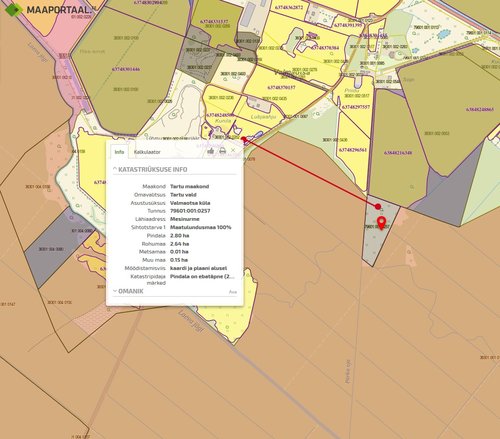Close the cadastral info popup
500x439 pixels.
[x=233, y=150]
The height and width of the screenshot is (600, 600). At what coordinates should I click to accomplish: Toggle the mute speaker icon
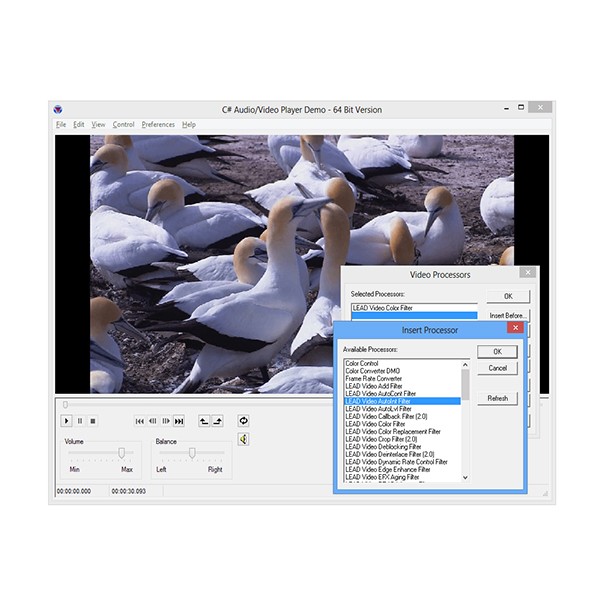tap(243, 440)
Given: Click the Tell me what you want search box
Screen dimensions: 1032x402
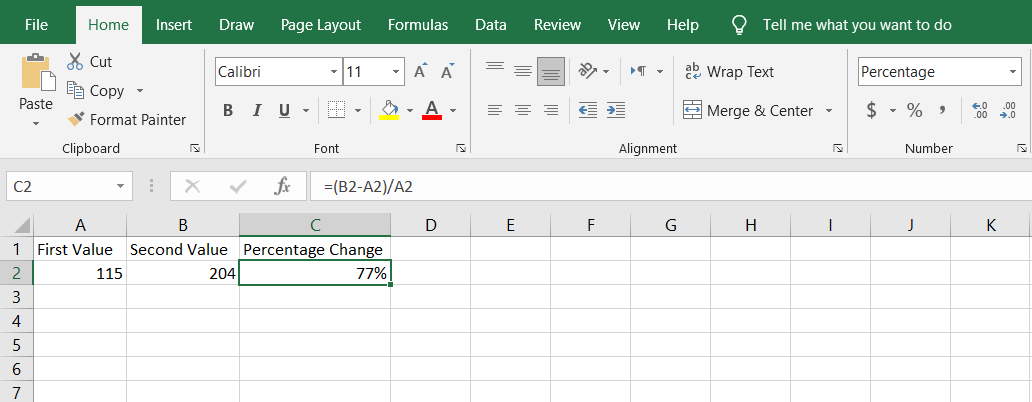Looking at the screenshot, I should pos(857,25).
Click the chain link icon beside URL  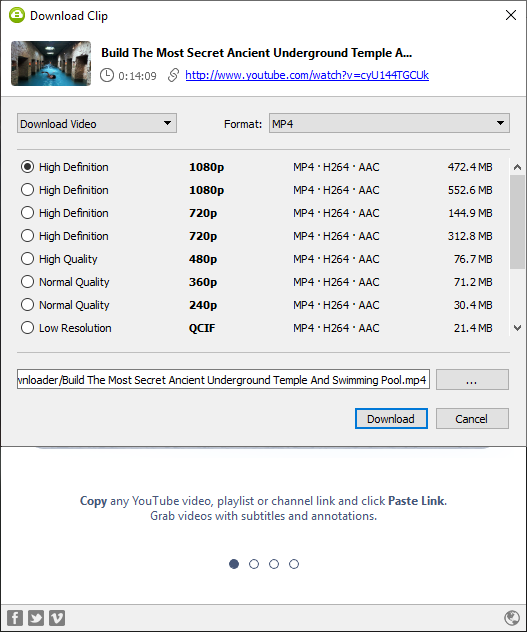(x=173, y=75)
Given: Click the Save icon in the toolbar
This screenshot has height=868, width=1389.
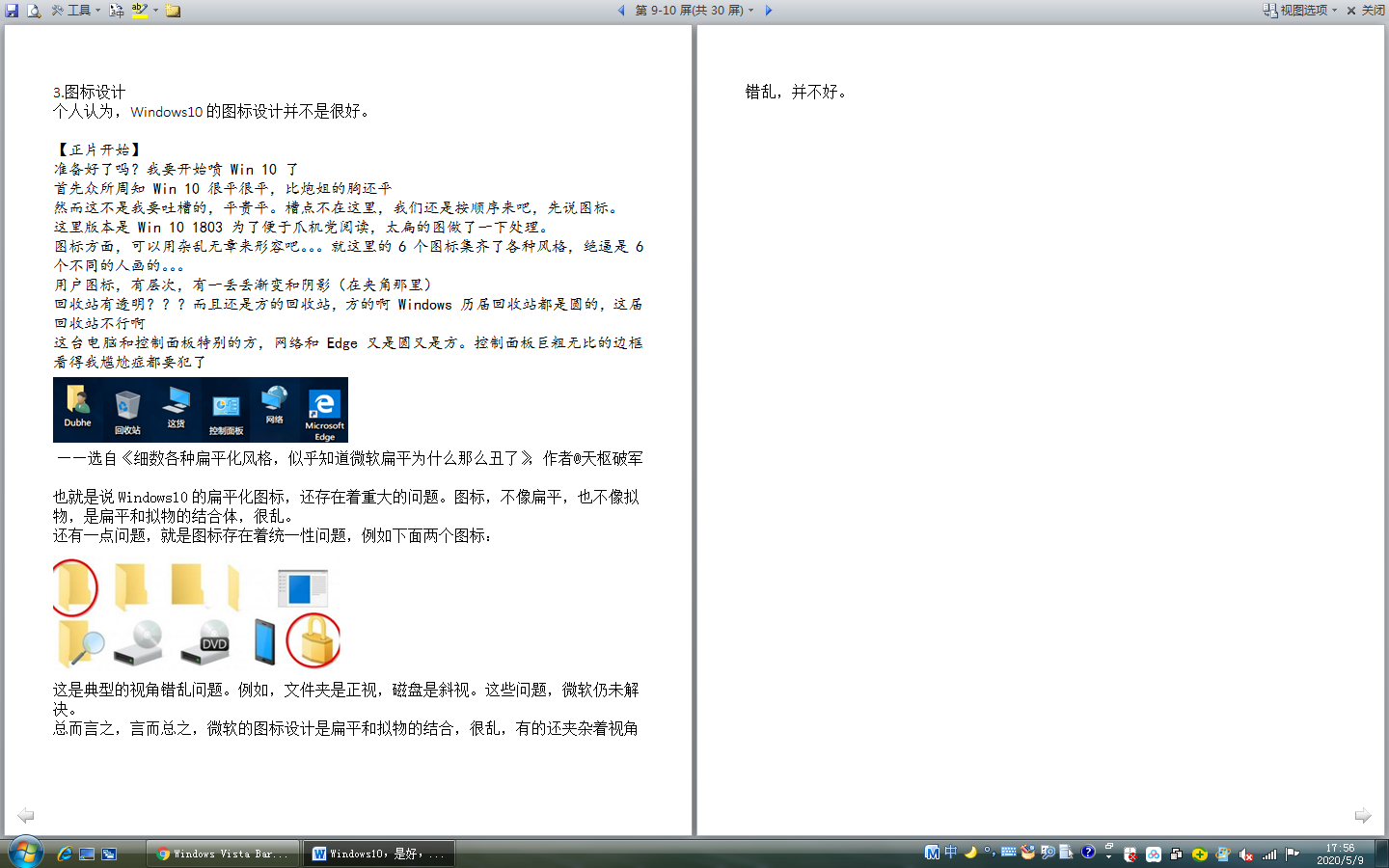Looking at the screenshot, I should click(x=12, y=11).
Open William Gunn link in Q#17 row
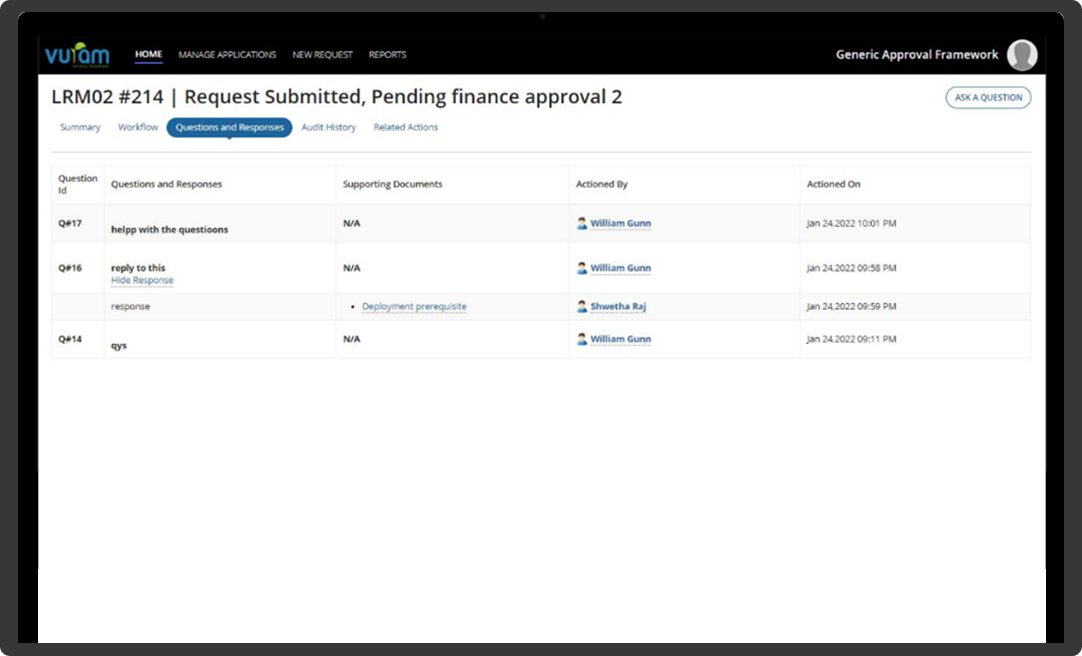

**WHAT YOU SHOULD DO:**
Search the material for "Given" and copy each matching line.

**ANSWER AREA:**
Given: Click the Tell me what you want search box
Given: Click the Save icon in the toolbar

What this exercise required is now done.